Project Organization

├── LICENSE            <- Open-source license if one is chosen
├── Makefile           <- Makefile with convenience commands like `make data` or `make train`
├── README.md          <- The top-level README for developers using this project.
├── data
│   ├── external       <- Data from third party sources.
│   ├── interim        <- Intermediate data that has been transformed.
│   ├── processed      <- The final, canonical data sets for modeling.
│   └── raw            <- The original, immutable data dump.
│
├── docs               <- A default mkdocs project; see www.mkdocs.org for details
│
├── models             <- Trained and serialized models, model predictions, or model summaries
│
├── notebooks          <- Jupyter notebooks. Naming convention is a number (for ordering),
│                         the creator's initials, and a short `-` delimited description, e.g.
│                         `1.0-jqp-initial-data-exploration`.
│
├── podman
│   └── faktencheck-db <- Instructions and commands for using the faktencheck database
│
├── pyproject.toml     <- Project configuration file with package metadata for
│                         kibad_llm and configuration for tools like black
│
├── uv.lock            <- Do not touch. Managed by uv.
│                         Project state file.
│
├── references         <- Data dictionaries, manuals, and all other explanatory materials.
│
├── reports            <- Generated analysis as HTML, PDF, LaTeX, etc.
│   └── figures        <- Generated graphics and figures to be used in reporting
│
├── requirements.txt   <- The requirements file for reproducing the analysis environment, e.g.
│                         generated with `pip freeze > requirements.txt`
│
├── run_with_llm.sh    <- An all-in-one script for hosting vLLM and running uv against it
│
├── setup.cfg          <- Configuration file for flake8
│
└── kibad_llm          <- Source code for use in this project.
    │
    ├── __init__.py             <- Makes kibad_llm a Python module
    │
    ├── config.py               <- Store useful variables and configuration
    │
    ├── dataset.py              <- Scripts to download or generate data
    │
    ├── features.py             <- Code to create features for modeling
    │
    ├── modeling
    │   ├── __init__.py
    │   ├── predict.py          <- Code to run model inference with trained models
    │   └── train.py            <- Code to train models
    │
    └── plots.py                <- Code to create visualizations

🔧 Project Development

Optional setup

Install the project with development dependencies:

uv sync --group cicd

Testing and code quality checks

To run code quality checks and static type checking, call:

uv run prek run -a
# if you have not run 'uv sync --group cicd' previously, use instead
uv run --group cicd prek run -a

This runs all configured prek hooks (see pre-commit-config.yaml) on all files.
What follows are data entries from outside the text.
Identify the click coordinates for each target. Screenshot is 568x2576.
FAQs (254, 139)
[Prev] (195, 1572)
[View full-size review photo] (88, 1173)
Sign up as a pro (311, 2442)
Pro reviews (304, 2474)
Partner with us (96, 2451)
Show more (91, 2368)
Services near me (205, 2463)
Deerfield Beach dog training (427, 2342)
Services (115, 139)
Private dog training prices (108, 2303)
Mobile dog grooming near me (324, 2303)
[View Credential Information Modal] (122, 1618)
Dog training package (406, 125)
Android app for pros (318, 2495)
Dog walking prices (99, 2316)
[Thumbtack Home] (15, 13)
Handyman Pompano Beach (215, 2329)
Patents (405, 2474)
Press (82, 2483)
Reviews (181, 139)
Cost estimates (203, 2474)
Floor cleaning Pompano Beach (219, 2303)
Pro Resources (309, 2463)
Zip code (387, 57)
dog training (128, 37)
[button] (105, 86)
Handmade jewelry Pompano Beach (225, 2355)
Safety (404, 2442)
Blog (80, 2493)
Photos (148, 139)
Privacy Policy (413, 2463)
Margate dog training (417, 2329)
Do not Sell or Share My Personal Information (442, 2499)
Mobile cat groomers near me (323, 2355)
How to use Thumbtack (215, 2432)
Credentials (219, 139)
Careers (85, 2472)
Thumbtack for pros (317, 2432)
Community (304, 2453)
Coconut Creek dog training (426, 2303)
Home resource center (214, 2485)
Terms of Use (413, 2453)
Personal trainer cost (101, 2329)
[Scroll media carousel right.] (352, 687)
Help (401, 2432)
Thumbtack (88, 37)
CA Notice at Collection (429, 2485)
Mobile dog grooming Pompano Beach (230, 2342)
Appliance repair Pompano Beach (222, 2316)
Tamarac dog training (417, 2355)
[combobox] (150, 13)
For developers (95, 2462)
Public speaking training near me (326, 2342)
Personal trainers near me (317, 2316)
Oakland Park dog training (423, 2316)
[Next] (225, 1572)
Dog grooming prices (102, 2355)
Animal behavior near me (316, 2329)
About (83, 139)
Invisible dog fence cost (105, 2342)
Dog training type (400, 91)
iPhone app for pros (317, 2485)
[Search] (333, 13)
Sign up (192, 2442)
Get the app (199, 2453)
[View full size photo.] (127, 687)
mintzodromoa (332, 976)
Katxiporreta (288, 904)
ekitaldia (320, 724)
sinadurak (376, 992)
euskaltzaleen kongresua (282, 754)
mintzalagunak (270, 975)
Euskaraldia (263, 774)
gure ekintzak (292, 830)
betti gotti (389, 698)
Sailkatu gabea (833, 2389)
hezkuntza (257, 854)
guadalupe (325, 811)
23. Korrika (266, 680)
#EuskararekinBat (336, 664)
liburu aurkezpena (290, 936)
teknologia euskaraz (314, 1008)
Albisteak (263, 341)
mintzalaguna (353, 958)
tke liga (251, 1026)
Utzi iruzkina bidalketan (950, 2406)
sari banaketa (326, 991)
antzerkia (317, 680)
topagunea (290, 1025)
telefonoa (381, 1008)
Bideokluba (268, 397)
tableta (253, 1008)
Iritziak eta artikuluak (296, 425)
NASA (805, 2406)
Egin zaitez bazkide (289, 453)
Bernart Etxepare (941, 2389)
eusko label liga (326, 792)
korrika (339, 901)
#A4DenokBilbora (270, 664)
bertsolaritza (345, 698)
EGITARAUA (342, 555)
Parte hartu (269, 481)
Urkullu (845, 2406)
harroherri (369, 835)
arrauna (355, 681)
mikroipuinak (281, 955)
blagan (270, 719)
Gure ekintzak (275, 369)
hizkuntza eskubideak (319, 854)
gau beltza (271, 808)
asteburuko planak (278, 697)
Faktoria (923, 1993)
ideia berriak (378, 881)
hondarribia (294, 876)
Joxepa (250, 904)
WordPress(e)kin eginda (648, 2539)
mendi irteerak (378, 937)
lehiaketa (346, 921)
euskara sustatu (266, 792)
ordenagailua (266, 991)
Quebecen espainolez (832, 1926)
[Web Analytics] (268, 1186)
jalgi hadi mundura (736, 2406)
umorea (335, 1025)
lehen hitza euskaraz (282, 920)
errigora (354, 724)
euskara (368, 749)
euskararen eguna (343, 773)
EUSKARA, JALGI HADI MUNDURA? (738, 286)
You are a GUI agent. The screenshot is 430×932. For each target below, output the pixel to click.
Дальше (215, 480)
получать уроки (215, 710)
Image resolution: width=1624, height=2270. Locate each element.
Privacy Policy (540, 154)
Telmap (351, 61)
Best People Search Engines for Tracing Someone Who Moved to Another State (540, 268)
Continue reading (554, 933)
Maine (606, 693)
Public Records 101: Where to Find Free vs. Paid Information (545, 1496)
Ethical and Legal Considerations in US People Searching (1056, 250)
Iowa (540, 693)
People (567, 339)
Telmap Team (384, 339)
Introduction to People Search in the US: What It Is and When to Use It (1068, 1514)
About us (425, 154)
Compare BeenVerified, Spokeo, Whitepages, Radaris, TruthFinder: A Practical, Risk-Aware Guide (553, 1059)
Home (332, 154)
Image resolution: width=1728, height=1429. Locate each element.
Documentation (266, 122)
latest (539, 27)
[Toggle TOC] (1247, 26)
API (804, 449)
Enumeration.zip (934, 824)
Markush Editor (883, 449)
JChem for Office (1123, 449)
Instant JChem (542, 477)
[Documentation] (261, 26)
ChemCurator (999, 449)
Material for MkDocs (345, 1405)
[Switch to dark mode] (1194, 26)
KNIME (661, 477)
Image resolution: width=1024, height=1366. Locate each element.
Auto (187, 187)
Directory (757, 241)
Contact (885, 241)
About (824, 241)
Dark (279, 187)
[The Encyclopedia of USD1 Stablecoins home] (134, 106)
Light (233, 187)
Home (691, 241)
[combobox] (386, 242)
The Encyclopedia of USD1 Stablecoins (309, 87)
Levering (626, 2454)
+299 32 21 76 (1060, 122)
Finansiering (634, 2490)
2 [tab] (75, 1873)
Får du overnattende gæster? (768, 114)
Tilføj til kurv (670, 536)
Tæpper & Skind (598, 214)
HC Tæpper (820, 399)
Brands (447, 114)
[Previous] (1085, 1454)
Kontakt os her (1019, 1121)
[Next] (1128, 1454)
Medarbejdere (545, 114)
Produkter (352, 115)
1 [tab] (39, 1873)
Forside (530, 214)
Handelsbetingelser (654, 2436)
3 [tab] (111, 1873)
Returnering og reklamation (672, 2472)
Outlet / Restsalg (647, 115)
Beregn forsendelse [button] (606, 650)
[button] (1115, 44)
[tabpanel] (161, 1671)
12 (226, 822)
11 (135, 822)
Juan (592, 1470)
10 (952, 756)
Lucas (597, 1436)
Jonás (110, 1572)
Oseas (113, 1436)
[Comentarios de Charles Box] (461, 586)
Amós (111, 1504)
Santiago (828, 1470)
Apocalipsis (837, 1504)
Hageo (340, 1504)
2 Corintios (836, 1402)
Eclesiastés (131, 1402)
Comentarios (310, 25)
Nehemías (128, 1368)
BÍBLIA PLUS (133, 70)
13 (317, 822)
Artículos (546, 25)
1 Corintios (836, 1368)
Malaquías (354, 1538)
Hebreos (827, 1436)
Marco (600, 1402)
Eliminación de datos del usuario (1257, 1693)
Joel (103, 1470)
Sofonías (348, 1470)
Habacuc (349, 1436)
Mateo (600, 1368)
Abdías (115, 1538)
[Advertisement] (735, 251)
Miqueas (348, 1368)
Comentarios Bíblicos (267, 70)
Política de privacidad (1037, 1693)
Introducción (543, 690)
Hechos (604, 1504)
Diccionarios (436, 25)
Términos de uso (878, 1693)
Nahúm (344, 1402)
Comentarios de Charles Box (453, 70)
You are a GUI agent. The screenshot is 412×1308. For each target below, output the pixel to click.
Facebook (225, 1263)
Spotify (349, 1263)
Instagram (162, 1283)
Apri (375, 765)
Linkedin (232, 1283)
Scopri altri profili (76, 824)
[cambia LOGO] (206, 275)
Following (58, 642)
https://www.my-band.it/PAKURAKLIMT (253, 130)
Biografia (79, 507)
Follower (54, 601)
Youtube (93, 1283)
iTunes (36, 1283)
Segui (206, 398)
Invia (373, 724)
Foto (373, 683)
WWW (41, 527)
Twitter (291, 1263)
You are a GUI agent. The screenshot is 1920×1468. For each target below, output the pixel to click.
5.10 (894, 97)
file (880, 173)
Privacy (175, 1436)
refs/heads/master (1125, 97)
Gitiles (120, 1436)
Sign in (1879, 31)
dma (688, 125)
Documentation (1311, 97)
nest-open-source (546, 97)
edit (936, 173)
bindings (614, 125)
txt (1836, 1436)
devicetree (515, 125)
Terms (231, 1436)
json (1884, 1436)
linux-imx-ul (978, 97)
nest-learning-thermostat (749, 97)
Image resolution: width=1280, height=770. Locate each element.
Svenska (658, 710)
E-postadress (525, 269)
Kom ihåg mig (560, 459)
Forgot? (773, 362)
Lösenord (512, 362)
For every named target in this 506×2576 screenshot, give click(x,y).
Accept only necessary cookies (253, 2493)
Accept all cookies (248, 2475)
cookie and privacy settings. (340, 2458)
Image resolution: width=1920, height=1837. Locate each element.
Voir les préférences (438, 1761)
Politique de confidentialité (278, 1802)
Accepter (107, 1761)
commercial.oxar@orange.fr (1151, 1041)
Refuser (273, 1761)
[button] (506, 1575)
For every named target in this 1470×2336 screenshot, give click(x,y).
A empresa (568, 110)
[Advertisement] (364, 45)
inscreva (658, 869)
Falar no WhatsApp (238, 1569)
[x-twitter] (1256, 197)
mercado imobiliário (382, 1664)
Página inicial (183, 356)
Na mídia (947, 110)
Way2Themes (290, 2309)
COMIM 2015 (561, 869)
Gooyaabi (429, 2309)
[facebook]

Some hooks may fix issues automatically, others will report issues that need to be fixed manually.

To run all tests, call:

uv run pytest
# if you have not run 'uv sync --group cicd' previously, use instead
uv run --group cicd pytest

The following commands run on GitHub CI (see tests.yml), but can also be run locally:

uv run --group cicd prek run -a
# run tests *not marked as slow* with coverage and typeguard checks
uv run --group cicd pytest -m "not slow"

Adding dependencies

To add packages as dependencies, use the uv add command.
Please make sure to add upper bounds when you can to prevent future breakage.

uv add httpx
# you can add a specific version
uv add "httpx==0.20"
# an upper or lower bound
uv add "httpx>=0.20"
# or a range
uv add "httpx>=0.20,<1.0"

Changing dependencies works just like adding them.
Please keep in mind that you can also add platform-specific dependencies.

Updating dependencies

You can update either one or all packages.

# update all packages
uv lock --upgrade
# update one package
uv lock --upgrade-package <package>
# update one package to a specific version
uv lock --upgrade-package <package>==<version>

uv known issues

These known issues have their own uv specific fixes. The relevant documentation is linked.

License

This project is licensed under the AGPL-v3. The license text can be found at LICENSE.